Wer Gespenst spielt, wird selber eins.

Beitrag zur Kuratorinnenausstellung „Entering the Flow“ im Rahmen der Jahresausstellung 2016 der Akademie der Bildenden Künste in Nürnberg, zusammengestellt von Simone Neuenschwander und Judith Grobe (Albrecht-Dürer-Gesellschaft Nürnberg)
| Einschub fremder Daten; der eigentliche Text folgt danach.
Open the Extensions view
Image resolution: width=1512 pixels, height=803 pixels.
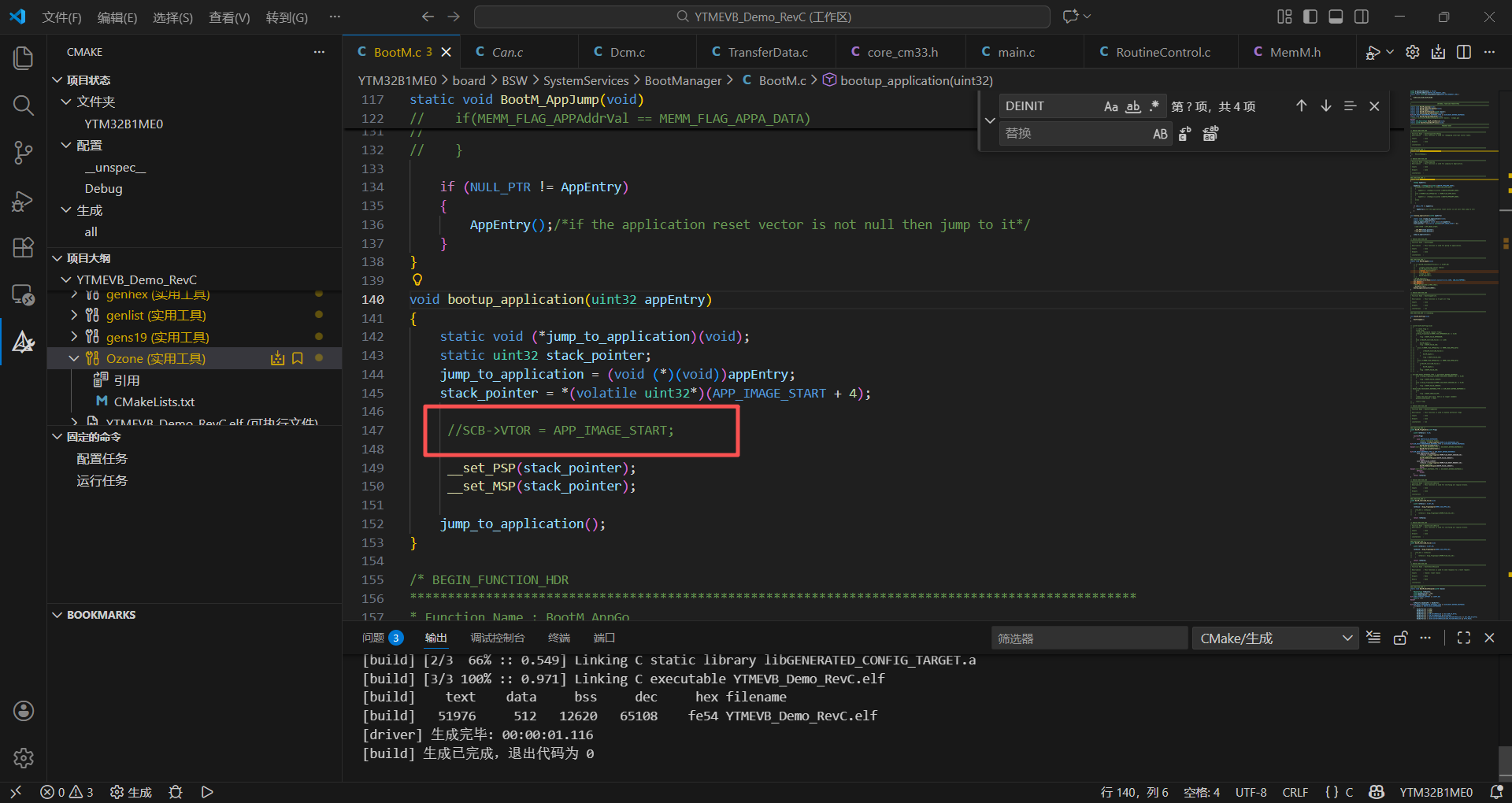[24, 248]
Hin zur Ununterscheidbarkeit, Auflösung in der Gruppe, im Umraum, im Immateriellen – rückstandslos schweben. Entering the flow. Eins werden mit Anderem, wie sich Zebrastreifen an der Wasserstelle zu einem ineinander verwobenen Gebilde verflechten. Die Steigerung der Kugelmenschen führt in unauflösbare Kollektive. Wissen wohin man gehört, wie und wem man gehört.
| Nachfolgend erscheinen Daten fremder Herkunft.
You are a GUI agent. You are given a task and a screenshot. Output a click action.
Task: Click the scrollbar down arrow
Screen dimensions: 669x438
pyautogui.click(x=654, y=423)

Alexandra Hojenski, Vorsicht: Wer Gespenst spielt, wird selber eins.
2016, Textil auf Keilrahmen, 200 x 150 cm; Inkjet-Druck auf MDF, 25 x 90 cm; Handtuch, bemalt, 150 x 100 cm; PVC-Matte, bemalt, 150 x 150 cm (Sammlung Martin)

Deshalb: „Vorsicht: Wer Gespenst spielt, wird selber eins“, mit diesem Vorsatz beginnt der Surrealist Roger Caillois seinen Text „Mimese und Legendäre Psychasthenie“. Caillois verknüpft darin zahlreiche Beispiele, die Zweck und Nutzen von Mimese in der Tierwelt untersuchen, mit psychischen Verfassungen und endet in der Faszination der Anziehung des Raums: Depersonalisierung durch Angleichung an den Raum. Diese Faszination, im Guten wie im Schlechten, die Caillois 1935 über Erscheinungen in der Natur veranschaulicht, wird im virtuellen Raum des Digitalen aktualisiert. Statt in glatter Digitalität zu agieren, wende ich mich an den Widerstand uns umgebender Materialitäten. Als Vorschlag lasse ich eine Gruppe von vier Objekten unter dem Deckmantel surrealistischer Subjektauflösung antreten. Als im kargen Ausstellungsraum ausgesetzte Gemeinschaft lassen sich Handtuch, Bodenmatte, Umriss und Projektionsfläche nicht allein. Man liegt auf, blickt hindurch oder wird abgeschnitten. Eine Verbindung mit etwas einzugehen, bedeutet jedoch nicht zwangsläufig Einigkeit.


 

Für einen Abdruck auf einem Badetuch bedarf es Nässe und eines ruhenden Körpers. Mich selbst triefend nass auf dem Handtuch abgelegt, erzeuge ich zwischen Schweiß und Farbe Prägungen zweifelhafter Prominenz in Isolationshaft eines Einpersonenbadetuchs. Zu einer festen Haltung zu finden fällt nun auf deren Rückstände zurück. 20 Minuten Haltung vergehen dabei mit oder ohne Überzeugung, zumal sie im Liegen keiner Anstrengung bedarf. Als Gegenspielerin dieser Starre platziere ich die Bodenmatte. Auf ihr, einander überlagernde Abdrücke von rollenden Körpern, die gemeinsam ein amorphes Geflecht ergeben. Die Struktur der entstandenen Farbkruste verschlingt die Konturen. So wird der vorhergehende körperliche Kontakt erst sichtbar, wenn man nahe herantritt und einen – der Nacktheit entsprechenden – Sicherheitsabstand überschritten hat. Selbst als Flunder animiert, sondiert sie den Untergrund.


 

Verlässt das Subjekt selbst die Sphären des Greifbaren, so bleibt die Möglichkeit, das zu halten, was es umgibt. Ein Ausschnitt nichtssagender Umgebung zeichnet sein Negativ.